Mackie Doyle is a strange boy, but no one around wants to admit how strange he really is. He’s prone to fainting at the sight of blood, which isn’t too odd, but he also can’t stand being near steel or iron and can’t tread of consecrated ground. He is a changeling, left in the place of the human child that was stolen. No one in the town wants to face that these children are stolen by creatures that they don’t want to believe exist. The townspeople aren’t above making Mackie feel like a freak and an outsider. Then two things happen: a mysterious man tells Mackie he’s going to die; and Tate, a girl from his class whose sister had just died, keeps accosting him and asking him where her real sister is. Can he find her sister and save her from a horrific death or will he even survive long enough to try?

This book came highly recommended to me by my sister. She said it was one of the best horror young adult books that has come out in a while and I completely agree. The overall tone of the novel is very dark and descends as it goes along into an inhuman realm of undead children, gruesome murders, and ancient supernatural beings. The city of Gentry is odd and disjointed: there’s the normal, mundane world that regular people live in and then there’s the sinister world of the fae that serves as a constant undercurrent to the normal one. The inhabitants of the town are aware of the fae world and children are stolen from them, but they don’t really know why or for what purpose. It has to be horrible to live in a town where the truth is glossed over and denied while children are put in danger “for the greater good.” The way these two worlds interact and feed off of each other is fascinating.

Mackie is an interesting character because he’s relatable and interesting without even being human. He’s pretty miserable throughout most of the book both because of the physical pain that comes with living in the human world and the emotional pain from being the creature that replaced his parent’s real son. His relationship with his family is beautiful because even though he isn’t really even related to them, they decide to embrace him and make him feel loved anyway. They all work so hard to protect him, especially his sister Emma. It would have been so easy for them to resent and hate him. Mackie expresses his feelings through playing his bass, which I can totally relate to. There’s a scene where he plays in onstage with a band; the music, the way the band feeds off the energy from the crowd, and how the band members interact are described in electric detail. I really loved Mackie as a different kind of hero because he stopped being satisfied with glossing over the truth like everyone else. I enjoyed seeing his growth and change throughout the novel.
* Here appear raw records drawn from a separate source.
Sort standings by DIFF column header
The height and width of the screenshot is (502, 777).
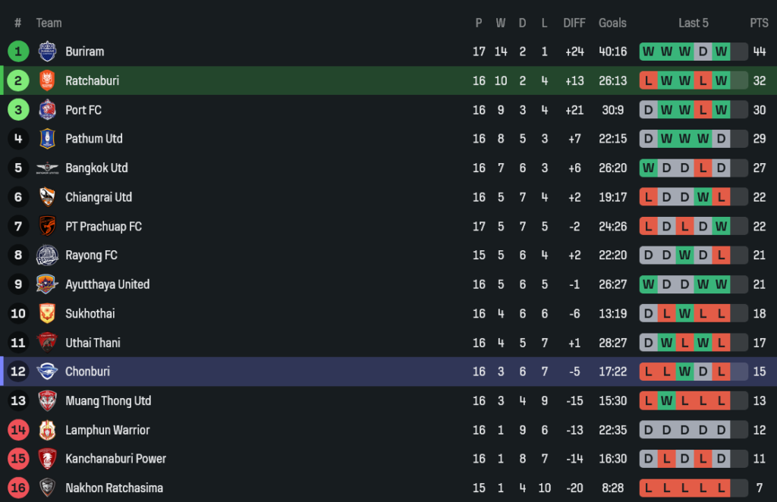(x=574, y=23)
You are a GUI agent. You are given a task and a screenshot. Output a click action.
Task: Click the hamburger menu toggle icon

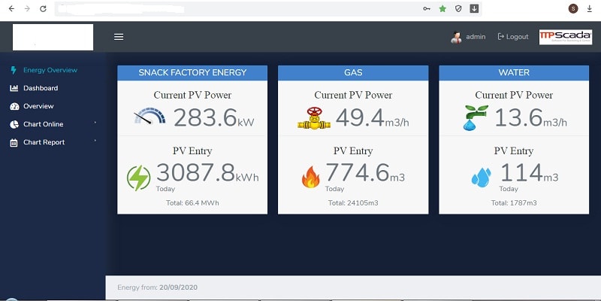click(x=118, y=36)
The Replacement is a wonderful young adult book that creates a creepy, eerie atmosphere. The world Brenna Yokanoff has created is brilliant, yet disturbing. I would definitely recommend this to any fan of horror fiction.

My rating: 4.5/5 fishmuffins


vvb32 reads said...

you know, i've seen this one around but never took to the time to really look and the cover and read the description until now. eerie, yes. wonder what the horseshoe shaped thingee in the mobile is? good review. i'm picking this one up!

E.J. Stevens said...

This book sounds fabulously creepy. Great review!
From the Shadows

Misty said...

I'm reading this right now, so I avoided most of the review, just in case you give anything away. So far I am really LOVING it, though. It just flows so nicely, especially since I'm reading the ARC -- I would have expected some rough patches, but nothing so far.

Nikki-ann said...

Good review. I've heard good things about this book. Might just read it now :)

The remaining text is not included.